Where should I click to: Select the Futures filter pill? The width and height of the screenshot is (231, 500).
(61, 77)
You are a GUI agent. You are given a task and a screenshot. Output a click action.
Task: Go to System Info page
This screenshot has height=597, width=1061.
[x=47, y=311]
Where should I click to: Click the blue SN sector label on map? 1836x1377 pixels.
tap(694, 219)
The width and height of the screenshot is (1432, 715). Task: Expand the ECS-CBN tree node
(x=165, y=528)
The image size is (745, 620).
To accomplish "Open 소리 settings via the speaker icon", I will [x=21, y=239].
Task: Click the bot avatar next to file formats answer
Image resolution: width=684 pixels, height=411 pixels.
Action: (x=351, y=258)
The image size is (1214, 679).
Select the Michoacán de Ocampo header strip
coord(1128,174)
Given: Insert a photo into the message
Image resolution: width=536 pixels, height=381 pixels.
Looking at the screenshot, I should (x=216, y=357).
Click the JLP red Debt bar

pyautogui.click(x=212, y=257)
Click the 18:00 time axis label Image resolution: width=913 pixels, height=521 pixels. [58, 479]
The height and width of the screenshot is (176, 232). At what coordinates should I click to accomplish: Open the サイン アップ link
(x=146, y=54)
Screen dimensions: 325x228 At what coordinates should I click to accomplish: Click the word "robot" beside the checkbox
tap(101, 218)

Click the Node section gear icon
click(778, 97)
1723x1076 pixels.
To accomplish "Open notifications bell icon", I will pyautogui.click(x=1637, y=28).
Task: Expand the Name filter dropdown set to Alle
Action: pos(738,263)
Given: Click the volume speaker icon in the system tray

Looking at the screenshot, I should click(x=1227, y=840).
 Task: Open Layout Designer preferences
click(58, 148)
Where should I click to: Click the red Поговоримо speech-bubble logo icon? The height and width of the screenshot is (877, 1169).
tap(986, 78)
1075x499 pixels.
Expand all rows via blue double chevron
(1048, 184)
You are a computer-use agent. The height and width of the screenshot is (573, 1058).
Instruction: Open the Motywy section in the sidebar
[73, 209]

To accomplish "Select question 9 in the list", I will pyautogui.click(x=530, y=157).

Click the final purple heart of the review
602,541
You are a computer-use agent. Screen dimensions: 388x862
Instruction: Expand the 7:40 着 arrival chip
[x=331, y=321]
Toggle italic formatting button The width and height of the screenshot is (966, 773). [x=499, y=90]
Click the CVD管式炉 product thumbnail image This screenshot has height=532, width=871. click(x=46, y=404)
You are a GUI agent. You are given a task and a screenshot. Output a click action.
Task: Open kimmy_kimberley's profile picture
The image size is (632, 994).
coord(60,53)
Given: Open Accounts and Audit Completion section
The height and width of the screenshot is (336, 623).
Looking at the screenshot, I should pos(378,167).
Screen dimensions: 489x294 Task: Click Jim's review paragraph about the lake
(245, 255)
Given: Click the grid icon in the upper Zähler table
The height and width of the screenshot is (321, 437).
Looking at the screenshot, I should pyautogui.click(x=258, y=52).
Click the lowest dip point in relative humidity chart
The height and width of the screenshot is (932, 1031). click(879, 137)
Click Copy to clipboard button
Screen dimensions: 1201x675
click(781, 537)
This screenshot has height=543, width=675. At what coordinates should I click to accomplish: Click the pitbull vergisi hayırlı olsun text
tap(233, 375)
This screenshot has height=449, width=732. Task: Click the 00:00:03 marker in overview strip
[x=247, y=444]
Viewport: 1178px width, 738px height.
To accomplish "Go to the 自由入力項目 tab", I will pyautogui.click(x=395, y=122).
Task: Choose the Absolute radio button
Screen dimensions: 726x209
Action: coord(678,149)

→ Exercise details
Copy every row above word for word, without changing anything.

→ Response for this exercise
Where should I click to: Select the Futures filter pill? The width and height of the screenshot is (231, 500).
(61, 77)
You are a GUI agent. You are given a task and a screenshot. Output a click action.
Task: Go to System Info page
This screenshot has height=597, width=1061.
[x=47, y=311]
Where should I click to: Click the blue SN sector label on map? 1836x1377 pixels.
tap(694, 219)
The width and height of the screenshot is (1432, 715). Task: Expand the ECS-CBN tree node
(x=165, y=528)
The image size is (745, 620).
To accomplish "Open 소리 settings via the speaker icon", I will [x=21, y=239].
Task: Click the bot avatar next to file formats answer
Image resolution: width=684 pixels, height=411 pixels.
Action: (x=351, y=258)
The image size is (1214, 679).
Select the Michoacán de Ocampo header strip
coord(1128,174)
Given: Insert a photo into the message
Image resolution: width=536 pixels, height=381 pixels.
Looking at the screenshot, I should (x=216, y=357).
Click the JLP red Debt bar

pyautogui.click(x=212, y=257)
Click the 18:00 time axis label Image resolution: width=913 pixels, height=521 pixels. [58, 479]
The height and width of the screenshot is (176, 232). At what coordinates should I click to accomplish: Open the サイン アップ link
(x=146, y=54)
Screen dimensions: 325x228 At what coordinates should I click to accomplish: Click the word "robot" beside the checkbox
tap(101, 218)

Click the Node section gear icon
click(778, 97)
1723x1076 pixels.
To accomplish "Open notifications bell icon", I will pyautogui.click(x=1637, y=28).
Task: Expand the Name filter dropdown set to Alle
Action: pos(738,263)
Given: Click the volume speaker icon in the system tray

Looking at the screenshot, I should click(x=1227, y=840).
 Task: Open Layout Designer preferences
click(58, 148)
Where should I click to: Click the red Поговоримо speech-bubble logo icon? The height and width of the screenshot is (877, 1169).
tap(986, 78)
1075x499 pixels.
Expand all rows via blue double chevron
(1048, 184)
You are a computer-use agent. The height and width of the screenshot is (573, 1058).
Instruction: Open the Motywy section in the sidebar
[73, 209]

To accomplish "Select question 9 in the list", I will pyautogui.click(x=530, y=157).

Click the final purple heart of the review
602,541
You are a computer-use agent. Screen dimensions: 388x862
Instruction: Expand the 7:40 着 arrival chip
[x=331, y=321]
Toggle italic formatting button The width and height of the screenshot is (966, 773). [x=499, y=90]
Click the CVD管式炉 product thumbnail image This screenshot has height=532, width=871. click(x=46, y=404)
You are a GUI agent. You are given a task and a screenshot. Output a click action.
Task: Open kimmy_kimberley's profile picture
The image size is (632, 994).
coord(60,53)
Given: Open Accounts and Audit Completion section
The height and width of the screenshot is (336, 623).
Looking at the screenshot, I should pos(378,167).
Screen dimensions: 489x294 Task: Click Jim's review paragraph about the lake
(245, 255)
Given: Click the grid icon in the upper Zähler table
The height and width of the screenshot is (321, 437).
Looking at the screenshot, I should pyautogui.click(x=258, y=52).
Click the lowest dip point in relative humidity chart
The height and width of the screenshot is (932, 1031). click(879, 137)
Click Copy to clipboard button
Screen dimensions: 1201x675
click(781, 537)
This screenshot has height=543, width=675. At what coordinates should I click to accomplish: Click the pitbull vergisi hayırlı olsun text
tap(233, 375)
This screenshot has height=449, width=732. Task: Click the 00:00:03 marker in overview strip
[x=247, y=444]
Viewport: 1178px width, 738px height.
To accomplish "Go to the 自由入力項目 tab", I will pyautogui.click(x=395, y=122).
Task: Choose the Absolute radio button
Screen dimensions: 726x209
Action: coord(678,149)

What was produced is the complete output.